For serious home cooks looking to invest in equipment, chefs recommended four key tools.
▪ Right-sized chef’s knife: The chef’s knife is the workhorse of the kitchen, said Kevin Schrimmer, instructor at the school of culinary arts at Kendall College in Chicago.
High-quality chef’s knives can replace a lot of gadgets, such as garlic presses, peelers and food processors, said Brian Frakes, executive chef of The Pfister Hotel in Milwaukee.
Deutsch suggests visiting a store that specializes in cutlery to try different sizes and styles and consider taking knife-skills classes.
“It’s really about what fits right in the hand, what’s comfortable,” he said. “Most people get serious about cooking and buy a 10-inch chef’s knife, and it’s ungainly because their hands are small,” he said.
According to Frake, trying to cut tomatoes with a crappy knife will make your life much more difficult than it needs to be. “The thing that changed my life, and I’ve had a lot of good knives, was my Michel Bras knife,” he says. “It stays sharp forever.”
▪ Knife sharpener: Eventually, all knives dull from use, making chopping a chore. Lisa McManus, executive tasting and testing editor at America’s Test Kitchen, said cooks usually put off taking their knives to be sharpened. Or, she adds, they get a fancy whetstone that they don’t really know how to use.
“Get a good simple manual sharpener that lets you touch up your knives in a few seconds and go back to cooking,” she says.
Her choice is the Chef’s Choice Pronto Manual Diamond Hone Asian Knife Sharpener.

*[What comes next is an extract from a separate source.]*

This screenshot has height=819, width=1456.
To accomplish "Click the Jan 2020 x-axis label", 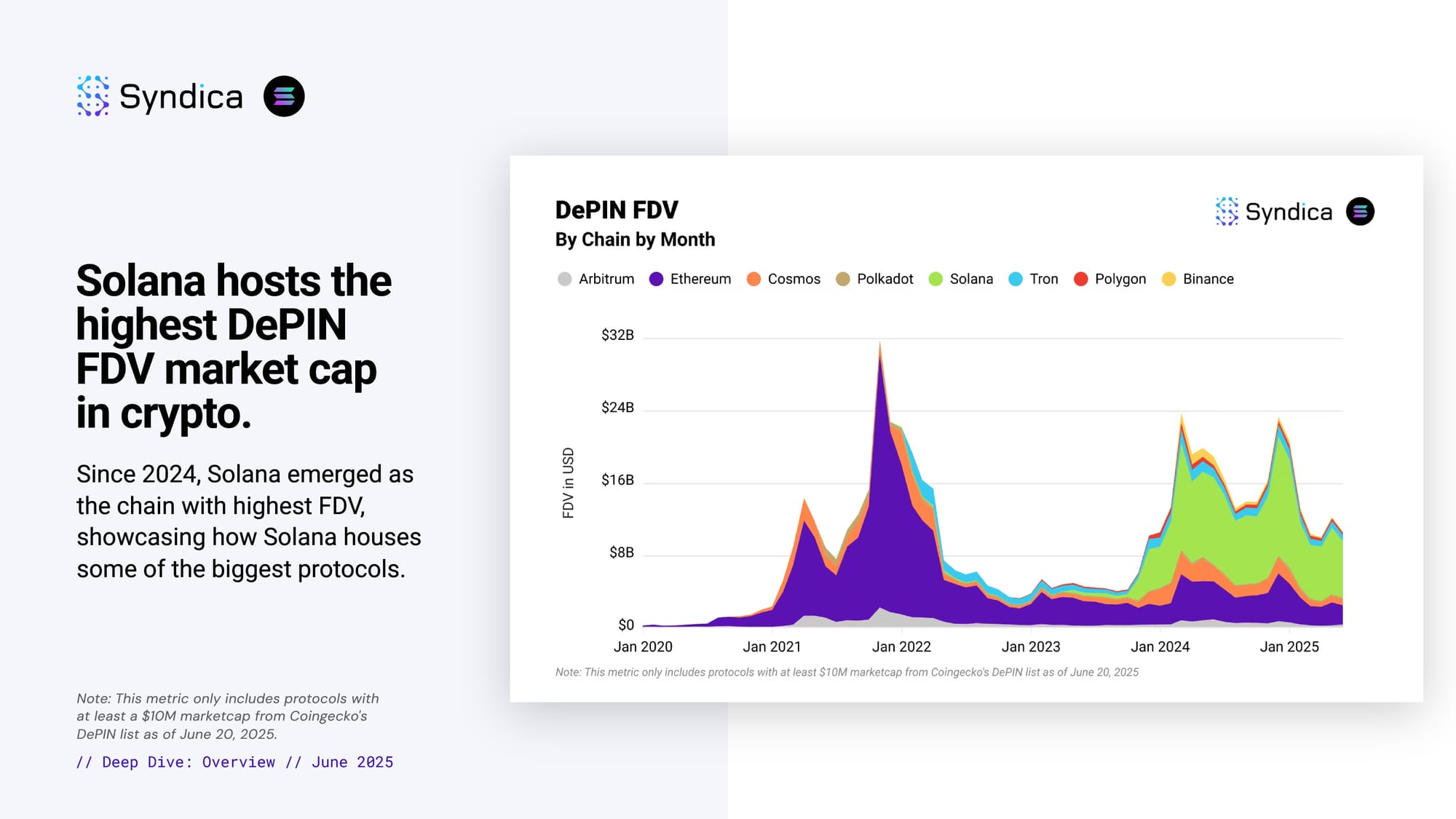I will (x=643, y=646).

▪ Stainless-steel or cast-iron cookware: Chefs raved about the heat retention and even cooking surfaces of stainless steel or cast-iron cookware. In the stainless steel category, every chef interviewed said cooks who can afford it should choose the All-Clad brand. Cast iron cookware — whether it’s premium pots by Staub or Le Creuset, or more budget-friendly companies like Lodge Manufacturing — is the alternate choice.
“The All-Clad Stainless Tri-Ply skillet really changed my life — you can do anything at all in that thing. Aside from the usual frying and sauteeing, it’s also great for baking — we bake pot pies, fruit pies and more in it — and even roasting,” McManus said.

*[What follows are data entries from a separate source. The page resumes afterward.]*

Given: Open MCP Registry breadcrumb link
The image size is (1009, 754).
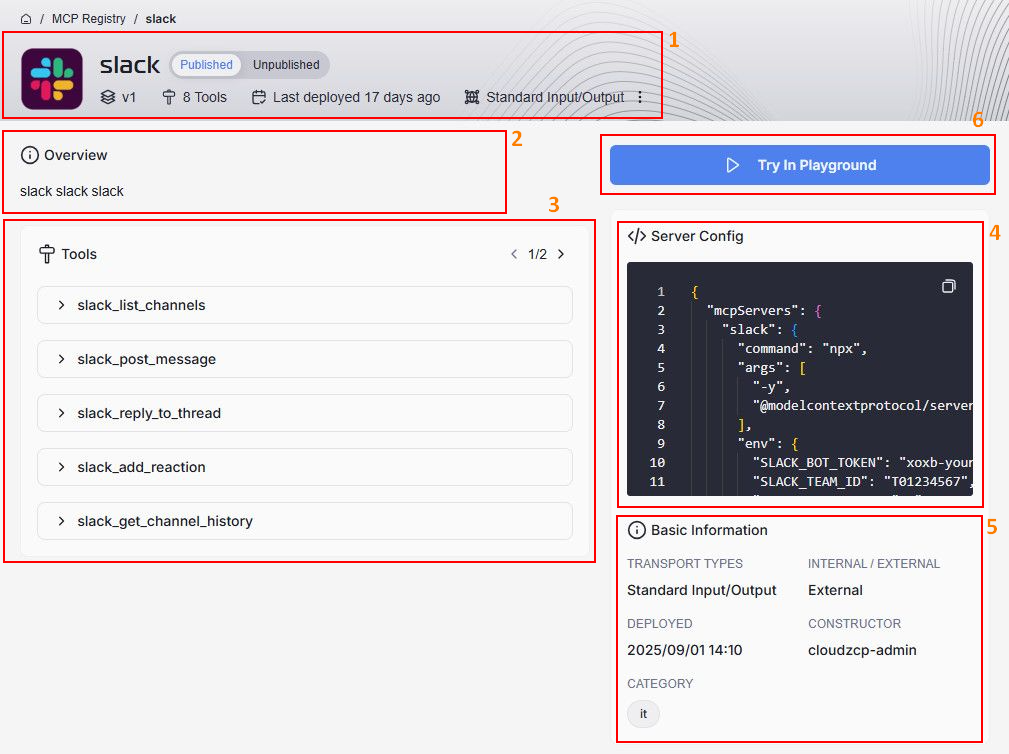Looking at the screenshot, I should click(x=89, y=19).
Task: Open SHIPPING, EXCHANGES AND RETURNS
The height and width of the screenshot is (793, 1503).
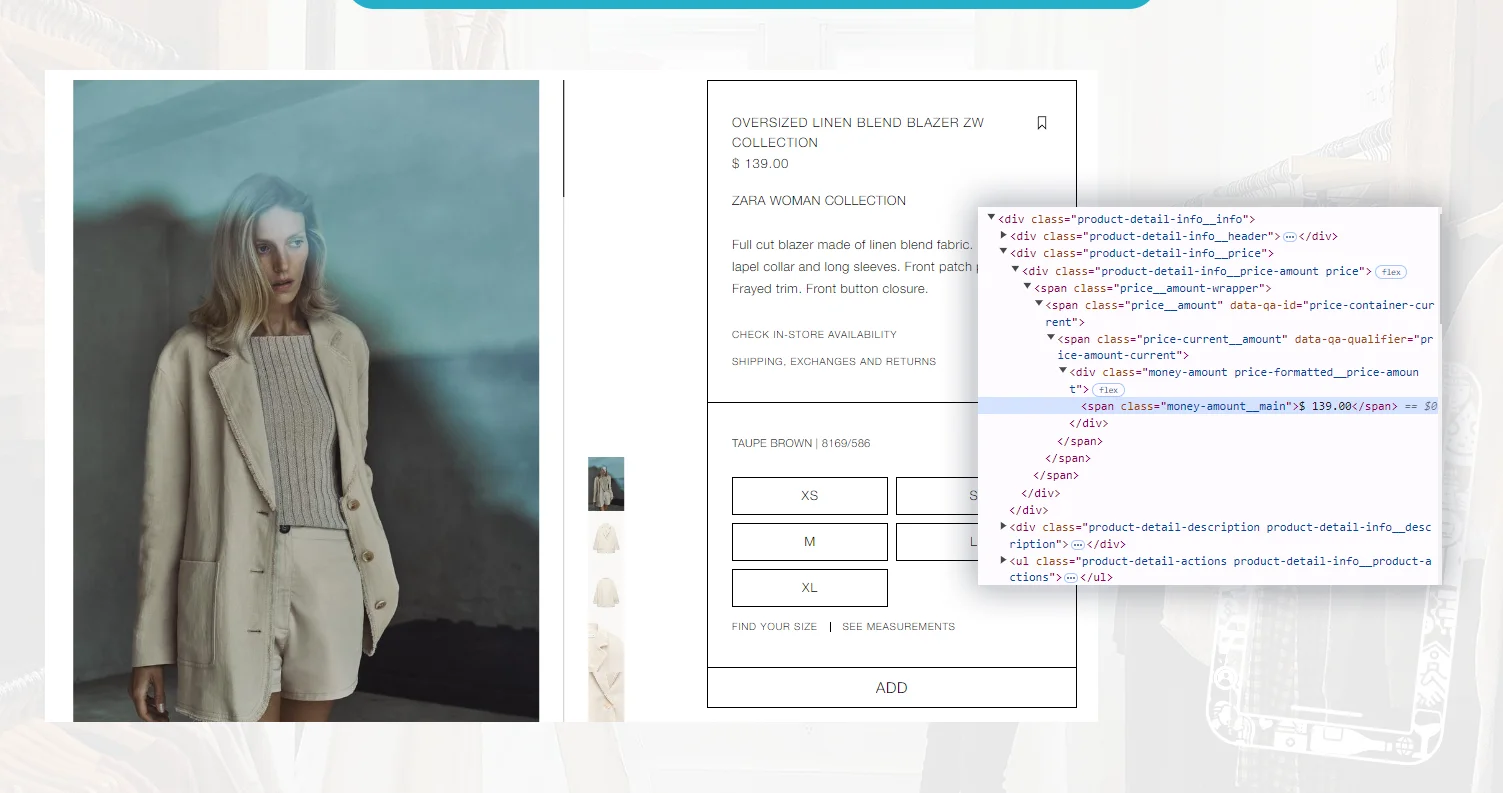Action: pos(834,361)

Some manufacturers make a combination skillet-Dutch oven, which gives cooks two versatile pans in one.
“The one piece of equipment I can’t live without is my 8-quart round enameled cast iron Dutch oven. It’s incredibly versatile. I use it to bake bread and brownies, pop popcorn, braise meats, cook one-pot-meals like stew, steam rice, bake casseroles, deep fry, make jam and jelly, and I’ve even used it camping,” said Heather Terhune, executive chef at Tre Rivali in Milwaukee.

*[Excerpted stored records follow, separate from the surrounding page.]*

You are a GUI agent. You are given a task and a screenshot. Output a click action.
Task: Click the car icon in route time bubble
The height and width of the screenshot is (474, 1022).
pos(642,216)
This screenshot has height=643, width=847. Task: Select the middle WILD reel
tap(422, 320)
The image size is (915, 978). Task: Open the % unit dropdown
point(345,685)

Some foodies seek out cast iron pans from defunct manufacturer Griswold, which increases a “cool” quotient in the kitchen. Schrimmer said beat-up Griswold pans found in secondhand shops are worth buying and taking to get refinished.
▪ Thermometer: Everyone on the America’s Test Kitchen testing team voted for Thermoworks Thermapen Mk4, McManus said.
Acheson agreed: “They are amazingly fast thermometers, amazingly accurate. It’s a really simple design that is bulletproof.”